## Фрагмент текста
+-------+
Формирование письменной культуры означает фиксацию и кодификацию прежде всего центральных (или «ядерных») культурных значений и в этом смысле индексирует для исследователя образование функциональных, символических «центров» социокультурной системы[30]. В дальнейшем это «частичное образование», исторически значимое лишь наряду с другими типами культурной записи, принимает на себя функции репрезентации наиболее важных, фундаментальных, а в потенции и «всех» представлений об обществе, мире и человеке, выступая субститутом культуры в целом. Литература же, как об этом свидетельствует и сама семантика понятия (акцентирующая алфавитно-письменную закрепленность текста), в условиях интенсивного социального изменения, дифференциации статусно-ролевой структуры общества и определяющих ее символических конфигураций выделяется как едва ли не единственное средство тематизации и трансляции неспециализированных («общечеловеческих») значений и образцов действия, чувствования, отношения к различным символическим объектам. Более того, претензии литературы в секуляризирующемся обществе становятся все более универсальными по мере того, как она кладется в основу воспитания, вводится в качестве основного предмета в систему «классического» образования, а позднее – в общеобразовательную школу, т. е. в значительной степени предстает синонимом «культуры» как таковой.
+-------+
## Задание
Напишите продолжение фрагмента о письменной культуре и роли литературы в обществе. Начните сразу после его последнего предложения.

## Исходный материал
+-------+
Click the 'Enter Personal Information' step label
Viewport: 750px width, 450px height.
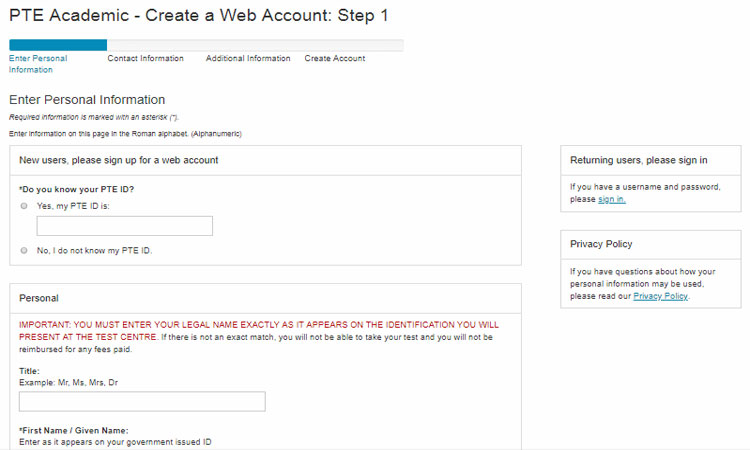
+-------+
## Итоговый результат
Поэтому главной целью настоящей работы является фиксация общей рамки сравнительно-исторического изучения социологии литературы как части социологии культуры. Это значит, что пределом социологической работы будет выявление, описание и объяснение различных систем культурных значений, форм их записи (смысловых взаимосвязей, их аналитических конструкций) и трансформации тех или иных культурных регулятивных механизмов, т. е. ценностно-нормативных образований и конфигураций.
Принятие подобной посылки делает оправданным в теоретическом плане совмещение или сопоставление исследователем социальных, культурных, когнитивных и литературных значений (равно как и их изменений).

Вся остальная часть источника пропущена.